▸ Exercise: Write out each line of the listing below as one string in a JSON list, skipping blank lines.

=-=-=-=-=

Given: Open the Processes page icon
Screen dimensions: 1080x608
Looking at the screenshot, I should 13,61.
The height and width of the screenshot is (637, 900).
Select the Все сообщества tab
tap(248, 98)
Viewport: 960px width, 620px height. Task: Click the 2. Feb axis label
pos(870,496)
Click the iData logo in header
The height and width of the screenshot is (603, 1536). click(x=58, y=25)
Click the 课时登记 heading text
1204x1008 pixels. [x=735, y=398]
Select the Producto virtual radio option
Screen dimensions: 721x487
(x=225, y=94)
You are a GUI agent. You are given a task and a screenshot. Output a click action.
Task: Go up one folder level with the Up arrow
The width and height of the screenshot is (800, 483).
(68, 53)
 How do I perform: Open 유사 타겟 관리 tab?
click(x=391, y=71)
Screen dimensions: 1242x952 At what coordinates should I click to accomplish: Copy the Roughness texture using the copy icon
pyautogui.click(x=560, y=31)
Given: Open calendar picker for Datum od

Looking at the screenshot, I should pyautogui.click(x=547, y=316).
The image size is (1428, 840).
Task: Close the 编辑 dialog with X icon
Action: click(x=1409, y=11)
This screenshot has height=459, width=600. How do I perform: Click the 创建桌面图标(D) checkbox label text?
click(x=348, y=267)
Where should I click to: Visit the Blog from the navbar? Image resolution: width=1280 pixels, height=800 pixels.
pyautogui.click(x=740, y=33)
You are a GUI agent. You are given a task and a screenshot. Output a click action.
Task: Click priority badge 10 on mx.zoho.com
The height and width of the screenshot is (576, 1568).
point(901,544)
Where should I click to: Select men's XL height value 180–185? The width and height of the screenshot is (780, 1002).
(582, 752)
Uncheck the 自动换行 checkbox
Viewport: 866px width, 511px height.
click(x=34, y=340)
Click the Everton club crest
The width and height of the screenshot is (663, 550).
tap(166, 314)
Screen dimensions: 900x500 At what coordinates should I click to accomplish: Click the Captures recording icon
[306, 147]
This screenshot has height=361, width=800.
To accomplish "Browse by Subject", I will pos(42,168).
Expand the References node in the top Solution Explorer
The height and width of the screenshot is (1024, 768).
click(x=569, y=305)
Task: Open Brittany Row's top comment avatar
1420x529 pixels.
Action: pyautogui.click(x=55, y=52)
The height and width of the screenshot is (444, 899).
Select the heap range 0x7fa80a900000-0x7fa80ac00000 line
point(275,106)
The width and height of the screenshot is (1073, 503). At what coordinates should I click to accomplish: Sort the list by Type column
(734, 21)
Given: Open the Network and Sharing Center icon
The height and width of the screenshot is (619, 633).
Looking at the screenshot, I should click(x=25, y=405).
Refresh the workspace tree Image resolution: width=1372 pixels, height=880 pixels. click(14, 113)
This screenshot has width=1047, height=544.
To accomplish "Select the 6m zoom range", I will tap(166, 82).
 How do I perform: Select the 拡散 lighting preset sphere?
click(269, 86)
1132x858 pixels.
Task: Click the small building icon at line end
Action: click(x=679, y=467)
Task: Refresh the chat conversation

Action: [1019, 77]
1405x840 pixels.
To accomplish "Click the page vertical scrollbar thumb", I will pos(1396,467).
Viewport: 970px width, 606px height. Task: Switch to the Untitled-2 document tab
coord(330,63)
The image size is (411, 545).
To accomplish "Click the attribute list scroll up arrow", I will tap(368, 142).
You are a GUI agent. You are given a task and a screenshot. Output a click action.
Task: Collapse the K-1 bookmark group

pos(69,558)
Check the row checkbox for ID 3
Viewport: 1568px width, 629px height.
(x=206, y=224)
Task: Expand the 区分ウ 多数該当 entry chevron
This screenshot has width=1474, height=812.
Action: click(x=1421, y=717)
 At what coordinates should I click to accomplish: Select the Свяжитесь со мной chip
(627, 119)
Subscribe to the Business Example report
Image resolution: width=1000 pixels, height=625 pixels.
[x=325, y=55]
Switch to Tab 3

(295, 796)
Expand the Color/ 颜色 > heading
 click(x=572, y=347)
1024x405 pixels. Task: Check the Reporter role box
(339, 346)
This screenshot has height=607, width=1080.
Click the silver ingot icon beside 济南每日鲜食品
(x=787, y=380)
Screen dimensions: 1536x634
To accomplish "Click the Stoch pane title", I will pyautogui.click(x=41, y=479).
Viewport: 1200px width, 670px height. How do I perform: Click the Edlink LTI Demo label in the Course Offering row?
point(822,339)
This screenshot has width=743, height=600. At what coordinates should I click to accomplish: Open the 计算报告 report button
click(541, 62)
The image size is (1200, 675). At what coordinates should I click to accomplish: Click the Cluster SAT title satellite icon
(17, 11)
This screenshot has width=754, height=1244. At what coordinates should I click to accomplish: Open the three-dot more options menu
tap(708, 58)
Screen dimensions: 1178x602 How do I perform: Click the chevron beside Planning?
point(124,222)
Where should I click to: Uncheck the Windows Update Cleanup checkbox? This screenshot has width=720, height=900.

=-=-=-=-=

▸ Solution to this exercise:
[
  "Given: Open the Processes page icon",
  "Screen dimensions: 1080x608",
  "Looking at the screenshot, I should 13,61.",
  "The height and width of the screenshot is (637, 900).",
  "Select the Все сообщества tab",
  "tap(248, 98)",
  "Viewport: 960px width, 620px height. Task: Click the 2. Feb axis label",
  "pos(870,496)",
  "Click the iData logo in header",
  "The height and width of the screenshot is (603, 1536). click(x=58, y=25)",
  "Click the 课时登记 heading text",
  "1204x1008 pixels. [x=735, y=398]",
  "Select the Producto virtual radio option",
  "Screen dimensions: 721x487",
  "(x=225, y=94)",
  "You are a GUI agent. You are given a task and a screenshot. Output a click action.",
  "Task: Go up one folder level with the Up arrow",
  "The width and height of the screenshot is (800, 483).",
  "(68, 53)",
  " How do I perform: Open 유사 타겟 관리 tab?",
  "click(x=391, y=71)",
  "Screen dimensions: 1242x952 At what coordinates should I click to accomplish: Copy the Roughness texture using the copy icon",
  "pyautogui.click(x=560, y=31)",
  "Given: Open calendar picker for Datum od",
  "Looking at the screenshot, I should pyautogui.click(x=547, y=316).",
  "The image size is (1428, 840).",
  "Task: Close the 编辑 dialog with X icon",
  "Action: click(x=1409, y=11)",
  "This screenshot has height=459, width=600. How do I perform: Click the 创建桌面图标(D) checkbox label text?",
  "click(x=348, y=267)",
  "Where should I click to: Visit the Blog from the navbar? Image resolution: width=1280 pixels, height=800 pixels.",
  "pyautogui.click(x=740, y=33)",
  "You are a GUI agent. You are given a task and a screenshot. Output a click action.",
  "Task: Click priority badge 10 on mx.zoho.com",
  "The height and width of the screenshot is (576, 1568).",
  "point(901,544)",
  "Where should I click to: Select men's XL height value 180–185? The width and height of the screenshot is (780, 1002).",
  "(582, 752)",
  "Uncheck the 自动换行 checkbox",
  "Viewport: 866px width, 511px height.",
  "click(x=34, y=340)",
  "Click the Everton club crest",
  "The width and height of the screenshot is (663, 550).",
  "tap(166, 314)",
  "Screen dimensions: 900x500 At what coordinates should I click to accomplish: Click the Captures recording icon",
  "[306, 147]",
  "This screenshot has height=361, width=800.",
  "To accomplish \"Browse by Subject\", I will pos(42,168).",
  "Expand the References node in the top Solution Explorer",
  "The height and width of the screenshot is (1024, 768).",
  "click(x=569, y=305)",
  "Task: Open Brittany Row's top comment avatar",
  "1420x529 pixels.",
  "Action: pyautogui.click(x=55, y=52)",
  "The height and width of the screenshot is (444, 899).",
  "Select the heap range 0x7fa80a900000-0x7fa80ac00000 line",
  "point(275,106)",
  "The width and height of the screenshot is (1073, 503). At what coordinates should I click to accomplish: Sort the list by Type column",
  "(734, 21)",
  "Given: Open the Network and Sharing Center icon",
  "The height and width of the screenshot is (619, 633).",
  "Looking at the screenshot, I should click(x=25, y=405).",
  "Refresh the workspace tree Image resolution: width=1372 pixels, height=880 pixels. click(14, 113)",
  "This screenshot has width=1047, height=544.",
  "To accomplish \"Select the 6m zoom range\", I will tap(166, 82).",
  " How do I perform: Select the 拡散 lighting preset sphere?",
  "click(269, 86)",
  "1132x858 pixels.",
  "Task: Click the small building icon at line end",
  "Action: click(x=679, y=467)",
  "Task: Refresh the chat conversation",
  "Action: [1019, 77]",
  "1405x840 pixels.",
  "To accomplish \"Click the page vertical scrollbar thumb\", I will pos(1396,467).",
  "Viewport: 970px width, 606px height. Task: Switch to the Untitled-2 document tab",
  "coord(330,63)",
  "The image size is (411, 545).",
  "To accomplish \"Click the attribute list scroll up arrow\", I will tap(368, 142).",
  "You are a GUI agent. You are given a task and a screenshot. Output a click action.",
  "Task: Collapse the K-1 bookmark group",
  "pos(69,558)",
  "Check the row checkbox for ID 3",
  "Viewport: 1568px width, 629px height.",
  "(x=206, y=224)",
  "Task: Expand the 区分ウ 多数該当 entry chevron",
  "This screenshot has width=1474, height=812.",
  "Action: click(x=1421, y=717)",
  " At what coordinates should I click to accomplish: Select the Свяжитесь со мной chip",
  "(627, 119)",
  "Subscribe to the Business Example report",
  "Image resolution: width=1000 pixels, height=625 pixels.",
  "[x=325, y=55]",
  "Switch to Tab 3",
  "(295, 796)",
  "Expand the Color/ 颜色 > heading",
  " click(x=572, y=347)",
  "1024x405 pixels. Task: Check the Reporter role box",
  "(339, 346)",
  "This screenshot has height=607, width=1080.",
  "Click the silver ingot icon beside 济南每日鲜食品",
  "(x=787, y=380)",
  "Screen dimensions: 1536x634",
  "To accomplish \"Click the Stoch pane title\", I will pyautogui.click(x=41, y=479).",
  "Viewport: 1200px width, 670px height. How do I perform: Click the Edlink LTI Demo label in the Course Offering row?",
  "point(822,339)",
  "This screenshot has width=743, height=600. At what coordinates should I click to accomplish: Open the 计算报告 report button",
  "click(541, 62)",
  "The image size is (1200, 675). At what coordinates should I click to accomplish: Click the Cluster SAT title satellite icon",
  "(17, 11)",
  "This screenshot has width=754, height=1244. At what coordinates should I click to accomplish: Open the three-dot more options menu",
  "tap(708, 58)",
  "Screen dimensions: 1178x602 How do I perform: Click the chevron beside Planning?",
  "point(124,222)",
  "Where should I click to: Uncheck the Windows Update Cleanup checkbox? This screenshot has width=720, height=900."
]